Begin SOURCE PASSAGE

I mostly keep my pups with me as I like to keep an eye on them, especially if they are not clean in the house yet. However, I do like to encourage some dependency from me, so will pop them on their bed with a chew in another room at times and shut doors behind me if I'm popping into the kitchen, the loo etc. I try not to encourage them to follow me as frankly I find that kind of annoying constantly being shadowed!


----------



## LOLcats (Jun 21, 2014)

Well done for posting here  lots of very helpful people with great advice 

I think if you're not expecting puppy blues it must hit twice as hard  you're not the first and you won't be the last  look out for a thread from me in a few weeks (our first puppy joins the family next week!) I know to expect to blues, just like I knew when I had my eldest but no doubt, I'll still be blubbering into a glass of wine, typo's aplenty as I try to type, eyes blurred from tears 'what the buggering bullocks have I done!'

But I also know I will get _tons_ of support, help and advice  stick around and I promise you'll get that here too 

And, erm.....PHOTOS PLEASE!


----------



## Happy Paws2 (Sep 13, 2008)

We had a crate for Dillon so every afternoon I'd give him in there for some down time so we could all have a rest from each other, but mainly he was allowed free run of the house and garden just kept an eye on him so he didn't get hurt or wreck the place.

End SOURCE PASSAGE
Begin COLLECTED MATERIAL

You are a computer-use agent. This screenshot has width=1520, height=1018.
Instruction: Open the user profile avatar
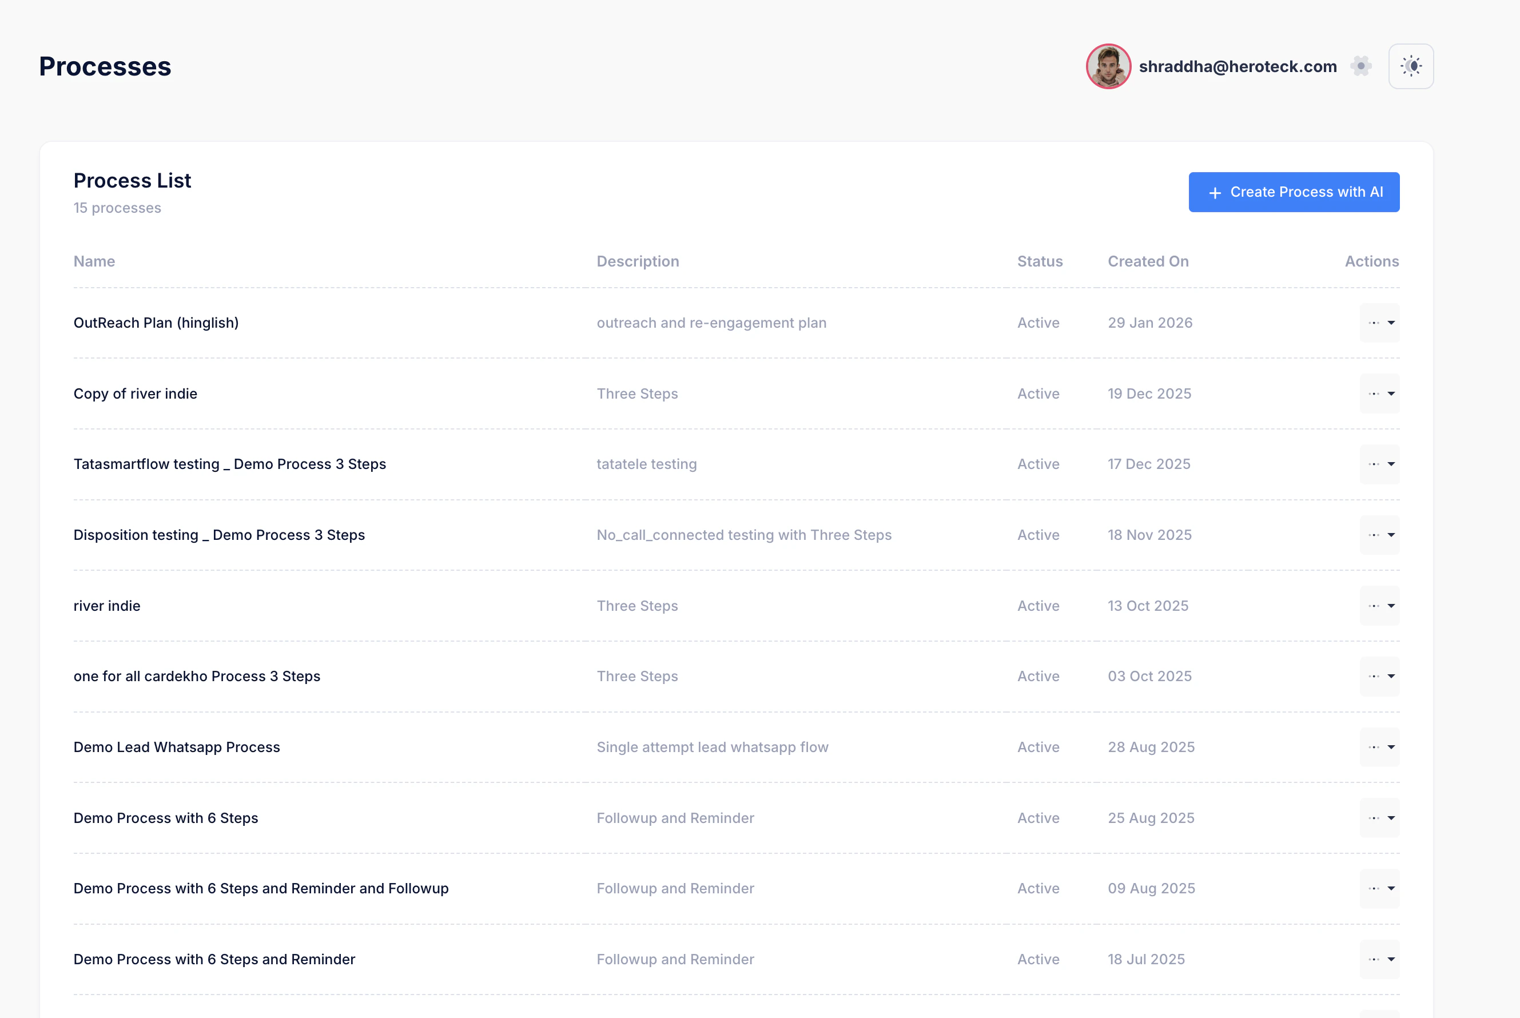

End COLLECTED MATERIAL

WHAT THIS EXERCISE ASKS =
a) Answer these questions about the forum thread on new puppies.
(i) In the first post, what does the writer do when popping into the kitchen or the loo?
(ii) According to LOLcats, when does their first puppy join the family?
(iii) What is the name of the dog that Happy Paws2 had a crate for?
b) Carry on the forum thread about new puppies from the point where it stops.

RESPONSES PER TASK =
a)
(i) The writer shuts doors behind them.
(ii) Next week.
(iii) Dillon.

b)
----------



## Wiz201 (Jun 13, 2012)

The puppy needs to learn that he'll be by himself sometimes, and you need to learn to relax and just ignore his pitiful whines. My cocker x poodle made the most dreadful noises like someone was killing him lol.
When you do take him out for walks, I recommend 30 mins twice daily off lead if you can - best way of teaching recall cause he'll be nervous of his surroundings.


----------



## ladyisla (Apr 19, 2014)

Hi, 

I was recently in your shoes - my Westie puppy is just a little over 6 months now and I think - although the little bleeder surprised me today by running off when some other little dogs came towards her for the first time ever - I am out the other side of the initial OMG period! I had never had a dog before let alone a puppy and was utterly determined to do everything properly (pfft!) but also utterly terrified by everything.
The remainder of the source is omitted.